## Testo estratto

=======

Composti chimici presenti in tutti gli organismi viventi, procarioti ed eucarioti, virus inclusi. Vengono distinti in due classi: l'acido desossiribonucleico (DNA) e gli acidi ribonucleici (RNA). Il DNA è il depositario dei caratteri ereditari contenuti nelle cellule e viene trasmesso alle cellule figlie per mezzo di un processo di autoduplicazione. Gli acidi ribonucleici, distinti a loro volta in tre tipi, hanno invece la funzione di tradurre morfologicamente l'informazione genetica contenuta nel DNA. Da un punto di vista chimico, gli acidi nucleici sono formati da basi puriniche (adenina e guanina) e pirimidiniche (citosina, timina e uracile), da un carboidrato a 5 atomi di carbonio (ribosio o desossiribosio) e da acido ortofosforico. Le due classi di acidi nucleici si caratterizzano per il fatto che il DNA contiene desossiribosio, mentre l'RNA contiene ribosio. Inoltre, nel DNA è presente la timina, mentre nell'RNA, al posto della timina, si trova l'uracile. In alcuni tipi di DNA e di RNA, oltre alle basi già citate, possono essere presenti dei derivati metilati. L'unità fondamentale degli acidi nucleici è il nucleotide, che è formato dall'unione di una base azotata con il pentosio, il quale a sua volta è esterificato dall'acido fosforico. Gli acidi nucleici sono dei polinucleotidi: i vari nucleotidi sono attaccati l'uno all'altro mediante il radicale fosforico che si lega a una funzione alcolica del carboidrato del nucleotide adiacente con il legame tipico degli esteri. Le posizioni del pentosio coinvolte nel legame suddetto con il radicale fosforico sono quelle corrispondenti agli atomi di carbonio 3' e 5'; l'atomo di carbonio in posizione 1' è impegnato, invece, nel legame con la base azotata.

Struttura del DNA. - Mediante studi condotti attraverso diffrazione dei raggi X, J.D. Watson e F.H.G. Crick hanno descritto nel 1953 la struttura tridimensionale del DNA, meritando per queste ricerche il Nobel per la fisiologia o la medicina nel 1962. A eccezione di alcuni virus nei quali il DNA è formato da un'unica catena, in tutti gli altri organismi esso è costituito da due catene di polinucleotidi che formano insieme una doppia elica. Queste catene hanno polarità opposta, sono cioè antiparallele; il loro scheletro è rappresentato da residui di desossiribosio alternati a residui fosforici, mentre le basi azotate, affacciate all'interno della catena perpendicolarmente all'asse, contribuiscono a mantenere rigida questa struttura mediante la formazione di legami idrofobici tra i nuclei delle purine e delle pirimidine e di legami idrogeno. Di questi ultimi, se ne stabiliscono due tra l'adenina e la timina e tre fra la citosina e la guanina. Questo specifico accoppiamento di basi costituisce la caratteristica principale della struttura tridimensionale del DNA. La doppia elica è una struttura regolare: contiene dieci coppie di basi per ogni spira, per una lunghezza di 34 Å, in modo tale che tra due successive coppie di basi vi è una distanza di 3,4 Å. Lo scheletro formato da molecole di desossiribosio e da radicali fosforici dista dall'asse dell'elica 10 Å. Il peso molecolare del DNA si aggira intorno ai 6-12 milioni, valore corrispondente alla presenza di 20.000-40.000 nucleotidi. A eccezione di alcuni virus che contengono solo RNA, il DNA è presente in tutte le cellule ed è localizzato nel nucleo, dove, in associazione con RNA e proteine, forma i cromosomi. Nei batteri e in alcune alghe, in cui è assente un vero e proprio nucleo, il materiale cromosomico si trova nel citoplasma. Anche nei cloroplasti delle piante verdi e nei mitocondri è presente DNA. Esso ha una composizione in basi diversa da quella del corrispondente DNA del nucleo e costituisce il materiale genetico proprio dell'organello.

=======

## Dati forniti

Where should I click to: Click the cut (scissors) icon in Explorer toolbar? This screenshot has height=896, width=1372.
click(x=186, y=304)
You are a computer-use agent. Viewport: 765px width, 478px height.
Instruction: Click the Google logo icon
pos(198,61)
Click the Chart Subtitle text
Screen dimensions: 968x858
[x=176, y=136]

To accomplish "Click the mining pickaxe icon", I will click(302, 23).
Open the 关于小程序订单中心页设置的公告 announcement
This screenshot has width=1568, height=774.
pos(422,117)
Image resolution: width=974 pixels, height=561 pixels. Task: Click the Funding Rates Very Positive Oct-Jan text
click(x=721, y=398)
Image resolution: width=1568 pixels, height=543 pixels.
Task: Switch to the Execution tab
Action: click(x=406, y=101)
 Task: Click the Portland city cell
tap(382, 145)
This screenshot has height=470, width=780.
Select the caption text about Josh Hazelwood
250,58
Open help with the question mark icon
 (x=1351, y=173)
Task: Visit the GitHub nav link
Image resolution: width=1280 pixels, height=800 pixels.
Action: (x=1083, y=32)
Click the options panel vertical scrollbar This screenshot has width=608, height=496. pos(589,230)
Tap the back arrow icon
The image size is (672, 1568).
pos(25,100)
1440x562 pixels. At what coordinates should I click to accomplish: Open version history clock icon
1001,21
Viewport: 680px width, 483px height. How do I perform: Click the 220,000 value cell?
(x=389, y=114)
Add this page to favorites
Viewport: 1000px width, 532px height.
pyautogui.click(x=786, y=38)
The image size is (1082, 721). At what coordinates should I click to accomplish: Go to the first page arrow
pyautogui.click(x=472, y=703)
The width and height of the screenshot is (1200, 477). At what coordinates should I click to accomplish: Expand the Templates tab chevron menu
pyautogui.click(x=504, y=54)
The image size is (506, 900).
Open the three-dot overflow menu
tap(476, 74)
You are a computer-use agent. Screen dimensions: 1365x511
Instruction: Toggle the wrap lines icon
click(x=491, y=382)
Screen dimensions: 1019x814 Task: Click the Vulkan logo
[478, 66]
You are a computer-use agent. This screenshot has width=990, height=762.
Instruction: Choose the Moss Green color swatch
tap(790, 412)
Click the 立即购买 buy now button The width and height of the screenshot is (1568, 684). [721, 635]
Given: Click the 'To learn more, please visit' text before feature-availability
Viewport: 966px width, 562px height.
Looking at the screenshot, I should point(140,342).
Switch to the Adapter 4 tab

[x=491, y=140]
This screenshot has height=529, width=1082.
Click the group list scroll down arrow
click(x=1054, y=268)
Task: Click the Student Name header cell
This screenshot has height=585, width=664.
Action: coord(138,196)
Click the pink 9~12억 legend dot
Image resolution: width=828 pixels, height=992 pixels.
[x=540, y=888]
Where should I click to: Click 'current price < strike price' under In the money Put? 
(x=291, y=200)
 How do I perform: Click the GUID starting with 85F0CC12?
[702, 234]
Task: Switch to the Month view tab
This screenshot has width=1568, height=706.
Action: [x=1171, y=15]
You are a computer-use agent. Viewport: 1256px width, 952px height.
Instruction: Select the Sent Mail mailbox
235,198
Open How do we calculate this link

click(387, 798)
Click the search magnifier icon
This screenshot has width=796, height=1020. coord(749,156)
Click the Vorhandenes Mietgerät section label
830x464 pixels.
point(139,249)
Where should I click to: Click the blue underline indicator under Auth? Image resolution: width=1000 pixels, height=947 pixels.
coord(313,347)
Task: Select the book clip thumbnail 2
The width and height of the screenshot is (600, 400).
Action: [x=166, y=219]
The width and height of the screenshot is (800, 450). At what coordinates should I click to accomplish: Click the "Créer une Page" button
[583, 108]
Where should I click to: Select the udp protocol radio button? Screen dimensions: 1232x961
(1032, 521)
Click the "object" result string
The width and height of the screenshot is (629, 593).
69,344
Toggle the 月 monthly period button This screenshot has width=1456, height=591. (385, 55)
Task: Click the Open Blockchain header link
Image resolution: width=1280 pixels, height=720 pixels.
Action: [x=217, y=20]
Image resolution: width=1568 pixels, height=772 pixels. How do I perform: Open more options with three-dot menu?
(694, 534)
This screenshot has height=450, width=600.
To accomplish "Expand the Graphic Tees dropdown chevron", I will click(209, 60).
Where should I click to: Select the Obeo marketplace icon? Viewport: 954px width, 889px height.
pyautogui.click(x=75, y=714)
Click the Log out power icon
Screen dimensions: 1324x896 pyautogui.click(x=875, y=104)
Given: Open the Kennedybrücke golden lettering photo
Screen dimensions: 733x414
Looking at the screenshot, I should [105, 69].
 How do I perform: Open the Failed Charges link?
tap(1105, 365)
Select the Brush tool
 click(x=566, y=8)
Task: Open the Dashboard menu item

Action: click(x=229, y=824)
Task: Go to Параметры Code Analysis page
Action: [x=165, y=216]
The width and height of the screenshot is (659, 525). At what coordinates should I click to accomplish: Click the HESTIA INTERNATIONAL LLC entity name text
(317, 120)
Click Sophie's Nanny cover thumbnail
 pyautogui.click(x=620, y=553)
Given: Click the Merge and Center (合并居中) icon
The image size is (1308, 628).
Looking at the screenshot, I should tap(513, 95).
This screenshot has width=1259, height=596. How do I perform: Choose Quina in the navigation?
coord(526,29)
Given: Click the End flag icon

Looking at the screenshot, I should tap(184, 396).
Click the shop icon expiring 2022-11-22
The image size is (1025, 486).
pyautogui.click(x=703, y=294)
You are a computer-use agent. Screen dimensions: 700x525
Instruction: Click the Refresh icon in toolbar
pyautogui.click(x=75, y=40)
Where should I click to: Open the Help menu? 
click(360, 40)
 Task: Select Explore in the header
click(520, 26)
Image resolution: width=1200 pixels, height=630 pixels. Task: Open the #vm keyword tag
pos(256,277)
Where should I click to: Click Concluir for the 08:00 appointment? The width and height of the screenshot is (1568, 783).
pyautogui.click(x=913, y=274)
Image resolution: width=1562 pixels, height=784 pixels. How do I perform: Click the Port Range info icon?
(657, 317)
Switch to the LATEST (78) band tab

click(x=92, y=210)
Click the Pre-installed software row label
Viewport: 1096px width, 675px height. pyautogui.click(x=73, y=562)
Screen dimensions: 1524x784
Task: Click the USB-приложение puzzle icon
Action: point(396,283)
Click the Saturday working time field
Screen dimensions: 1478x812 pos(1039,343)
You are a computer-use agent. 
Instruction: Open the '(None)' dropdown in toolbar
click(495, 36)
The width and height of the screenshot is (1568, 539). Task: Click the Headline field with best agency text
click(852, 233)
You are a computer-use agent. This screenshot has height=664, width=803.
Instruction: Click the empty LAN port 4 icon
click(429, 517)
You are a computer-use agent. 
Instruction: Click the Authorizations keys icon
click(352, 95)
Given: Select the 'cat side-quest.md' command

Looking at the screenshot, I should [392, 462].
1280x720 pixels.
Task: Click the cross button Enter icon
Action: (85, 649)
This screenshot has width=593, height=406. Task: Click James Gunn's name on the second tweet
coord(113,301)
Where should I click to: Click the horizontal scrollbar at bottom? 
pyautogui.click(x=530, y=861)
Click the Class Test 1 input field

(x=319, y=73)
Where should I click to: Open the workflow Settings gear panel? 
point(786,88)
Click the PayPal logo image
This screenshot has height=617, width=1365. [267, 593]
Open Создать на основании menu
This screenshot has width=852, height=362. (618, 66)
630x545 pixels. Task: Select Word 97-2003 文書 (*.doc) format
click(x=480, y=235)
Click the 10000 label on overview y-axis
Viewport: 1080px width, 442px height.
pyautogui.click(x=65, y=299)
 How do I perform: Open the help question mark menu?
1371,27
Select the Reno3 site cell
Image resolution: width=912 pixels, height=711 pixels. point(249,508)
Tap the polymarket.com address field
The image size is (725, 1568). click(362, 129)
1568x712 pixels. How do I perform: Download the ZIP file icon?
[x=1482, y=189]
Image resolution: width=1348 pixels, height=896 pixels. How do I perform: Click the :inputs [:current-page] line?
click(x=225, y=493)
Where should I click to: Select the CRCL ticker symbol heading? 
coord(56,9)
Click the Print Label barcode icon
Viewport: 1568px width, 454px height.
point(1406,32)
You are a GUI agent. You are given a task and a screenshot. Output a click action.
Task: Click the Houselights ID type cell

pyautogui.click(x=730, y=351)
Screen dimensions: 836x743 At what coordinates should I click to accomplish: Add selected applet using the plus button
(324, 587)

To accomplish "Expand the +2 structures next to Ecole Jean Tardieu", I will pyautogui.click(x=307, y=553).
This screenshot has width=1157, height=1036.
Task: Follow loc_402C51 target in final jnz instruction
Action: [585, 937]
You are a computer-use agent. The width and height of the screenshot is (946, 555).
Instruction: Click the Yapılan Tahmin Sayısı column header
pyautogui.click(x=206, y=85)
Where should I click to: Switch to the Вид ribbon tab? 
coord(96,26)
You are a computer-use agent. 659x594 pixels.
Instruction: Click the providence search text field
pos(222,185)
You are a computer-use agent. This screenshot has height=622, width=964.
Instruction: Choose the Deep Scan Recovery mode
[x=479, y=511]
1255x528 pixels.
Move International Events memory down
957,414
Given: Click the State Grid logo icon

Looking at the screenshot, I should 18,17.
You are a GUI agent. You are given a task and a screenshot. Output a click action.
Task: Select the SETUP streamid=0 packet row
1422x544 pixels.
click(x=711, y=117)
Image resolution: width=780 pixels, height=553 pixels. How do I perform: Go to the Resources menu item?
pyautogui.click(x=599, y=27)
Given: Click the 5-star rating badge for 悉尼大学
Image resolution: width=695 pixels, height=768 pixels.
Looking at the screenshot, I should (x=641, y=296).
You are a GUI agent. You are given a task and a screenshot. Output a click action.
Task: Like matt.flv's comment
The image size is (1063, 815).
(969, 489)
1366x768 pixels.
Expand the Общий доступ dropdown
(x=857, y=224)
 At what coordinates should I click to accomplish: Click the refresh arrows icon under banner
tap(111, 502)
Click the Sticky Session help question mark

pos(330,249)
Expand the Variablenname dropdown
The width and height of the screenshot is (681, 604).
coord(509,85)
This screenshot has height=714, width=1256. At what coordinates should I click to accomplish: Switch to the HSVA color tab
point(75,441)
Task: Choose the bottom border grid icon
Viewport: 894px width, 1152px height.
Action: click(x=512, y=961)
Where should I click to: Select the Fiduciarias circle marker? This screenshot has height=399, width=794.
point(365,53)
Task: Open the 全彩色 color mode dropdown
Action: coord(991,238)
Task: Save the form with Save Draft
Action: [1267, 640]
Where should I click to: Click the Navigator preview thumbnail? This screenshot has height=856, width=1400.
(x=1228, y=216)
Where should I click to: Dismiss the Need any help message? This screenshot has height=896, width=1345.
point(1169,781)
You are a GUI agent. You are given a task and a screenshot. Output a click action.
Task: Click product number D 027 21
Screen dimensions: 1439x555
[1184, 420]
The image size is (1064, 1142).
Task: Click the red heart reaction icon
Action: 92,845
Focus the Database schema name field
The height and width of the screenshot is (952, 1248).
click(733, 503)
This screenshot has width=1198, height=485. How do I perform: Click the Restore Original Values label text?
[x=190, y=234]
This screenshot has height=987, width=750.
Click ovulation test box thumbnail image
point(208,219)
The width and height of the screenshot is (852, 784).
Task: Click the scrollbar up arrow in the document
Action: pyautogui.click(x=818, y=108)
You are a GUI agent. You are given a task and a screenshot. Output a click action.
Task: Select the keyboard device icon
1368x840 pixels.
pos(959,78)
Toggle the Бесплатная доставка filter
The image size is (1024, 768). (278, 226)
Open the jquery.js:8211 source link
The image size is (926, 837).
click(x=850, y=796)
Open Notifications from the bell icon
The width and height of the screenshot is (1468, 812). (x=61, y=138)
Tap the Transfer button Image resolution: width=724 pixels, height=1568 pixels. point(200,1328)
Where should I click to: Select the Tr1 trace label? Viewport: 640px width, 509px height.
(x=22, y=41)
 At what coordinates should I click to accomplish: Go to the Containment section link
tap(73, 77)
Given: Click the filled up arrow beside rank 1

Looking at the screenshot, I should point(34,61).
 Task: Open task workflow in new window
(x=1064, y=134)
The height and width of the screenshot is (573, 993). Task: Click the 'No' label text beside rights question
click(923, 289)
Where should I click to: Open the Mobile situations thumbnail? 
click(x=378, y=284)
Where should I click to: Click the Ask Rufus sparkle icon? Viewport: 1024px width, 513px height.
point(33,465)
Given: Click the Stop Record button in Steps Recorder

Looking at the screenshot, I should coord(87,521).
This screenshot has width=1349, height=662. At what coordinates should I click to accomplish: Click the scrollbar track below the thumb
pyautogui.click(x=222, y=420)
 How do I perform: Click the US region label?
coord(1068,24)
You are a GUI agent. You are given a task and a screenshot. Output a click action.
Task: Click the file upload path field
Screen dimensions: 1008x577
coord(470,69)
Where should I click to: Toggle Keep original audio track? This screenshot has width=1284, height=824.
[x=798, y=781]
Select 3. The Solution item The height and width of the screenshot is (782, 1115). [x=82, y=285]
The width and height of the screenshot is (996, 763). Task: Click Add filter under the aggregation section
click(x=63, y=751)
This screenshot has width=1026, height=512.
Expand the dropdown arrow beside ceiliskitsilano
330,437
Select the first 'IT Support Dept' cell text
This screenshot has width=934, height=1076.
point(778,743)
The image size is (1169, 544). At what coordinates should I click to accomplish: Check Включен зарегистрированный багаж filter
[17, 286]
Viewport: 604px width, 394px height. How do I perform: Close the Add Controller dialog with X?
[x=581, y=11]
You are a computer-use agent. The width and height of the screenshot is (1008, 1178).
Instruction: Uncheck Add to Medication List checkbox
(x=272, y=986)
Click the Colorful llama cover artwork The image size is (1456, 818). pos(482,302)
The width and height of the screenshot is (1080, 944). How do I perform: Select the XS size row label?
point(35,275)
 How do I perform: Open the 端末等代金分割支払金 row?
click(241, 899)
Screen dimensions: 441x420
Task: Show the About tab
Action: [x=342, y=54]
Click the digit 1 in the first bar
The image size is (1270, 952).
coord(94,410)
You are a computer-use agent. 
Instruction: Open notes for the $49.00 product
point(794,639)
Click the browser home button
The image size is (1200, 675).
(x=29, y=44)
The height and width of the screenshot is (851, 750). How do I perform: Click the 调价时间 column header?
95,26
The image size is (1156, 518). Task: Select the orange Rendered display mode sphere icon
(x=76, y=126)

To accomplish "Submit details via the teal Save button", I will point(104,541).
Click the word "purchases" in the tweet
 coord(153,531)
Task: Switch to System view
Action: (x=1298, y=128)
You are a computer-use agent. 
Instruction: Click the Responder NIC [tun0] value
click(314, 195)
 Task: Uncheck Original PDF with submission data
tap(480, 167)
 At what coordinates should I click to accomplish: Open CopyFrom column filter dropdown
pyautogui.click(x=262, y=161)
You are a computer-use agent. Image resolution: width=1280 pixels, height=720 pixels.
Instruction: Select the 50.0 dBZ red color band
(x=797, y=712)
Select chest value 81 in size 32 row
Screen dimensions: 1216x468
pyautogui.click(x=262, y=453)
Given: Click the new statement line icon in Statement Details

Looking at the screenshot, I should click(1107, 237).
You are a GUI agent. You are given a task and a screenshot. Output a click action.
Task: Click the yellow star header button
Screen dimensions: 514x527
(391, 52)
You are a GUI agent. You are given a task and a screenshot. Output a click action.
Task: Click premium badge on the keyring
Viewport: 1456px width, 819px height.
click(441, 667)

=======

## Problemi e compiti
(1) Elenca tutte le basi azotate nominate nel testo sugli acidi nucleici.
(2) Continua il testo sugli acidi nucleici a partire dall'ultima frase riportata.
I dati sono materiale a parte, separato dal testo.

## Risultati in ordine
(1) Adenina, guanina, citosina, timina, uracile.

(2)
Acidi ribonucleici. - In base alla loro composizione caratteristica, alle loro proprietà funzionali e alla loro localizzazione nella cellula possono essere distinti in tre classi: RNA ribosomiale, RNA messaggero, RNA solubile o RNA transfer. L'RNA ribosomiale, o RNAr, strettamente associato a una componente proteica, costituisce i ribosomi, corpuscoli subcellulari su cui ha luogo la sintesi proteica; rappresenta il 45-50% del peso secco dei ribosomi dei Mammiferi. L'RNA messaggero, o RNAm, viene sintetizzato nel nucleo sullo stampo del DNA, ma esplica la sua funzione nel citoplasma; ha una composizione in basi complementare a quella del DNA della stessa cellula, ma è formato da un'unica catena polinucleotidica; ha la funzione di raccogliere l'informazione per la struttura primaria di una proteina, contenuta in un tratto di DNA, e di trasferirla nel citoplasma sulla sede della sintesi proteica. L'RNA solubile è, tra gli acidi ribonucleici, il più piccolo e il meglio caratterizzato; il nome di solubile deriva da precedenti osservazioni secondo cui una frazione di RNA rimaneva solubile nel sopranatante, dopo che l'ultracentrifugazione di una sospensione di cellule rotte aveva precipitato gli organelli e la maggior parte dell'RNA cellulare; di uso più comune è la dizione RNA transfer, o RNAt, nome legato alla sua funzione: il trasferimento degli aminoacidi presenti nel citoplasma cellulare sui ribosomi; l'RNAt è distribuito principalmente nel citoplasma delle cellule e ha un peso molecolare di circa 30.000.

allele

Ciascuno dei due o più stati alternativi di un gene che occupano la stessa posizione (locus) su cromosomi omologhi e che controllano variazioni dello stesso carattere. Anche se gli alleli di un gene riguardano lo stesso carattere, il prodotto di un allele può differire quantitativamente o qualitativamente da quello codificato da altri alleli dello stesso gene. Rispetto a uno stesso gene gli organismi possono essere omozigoti, se i due alleli sono geneticamente identici, o eterozigoti, se i due alleli sono diversi.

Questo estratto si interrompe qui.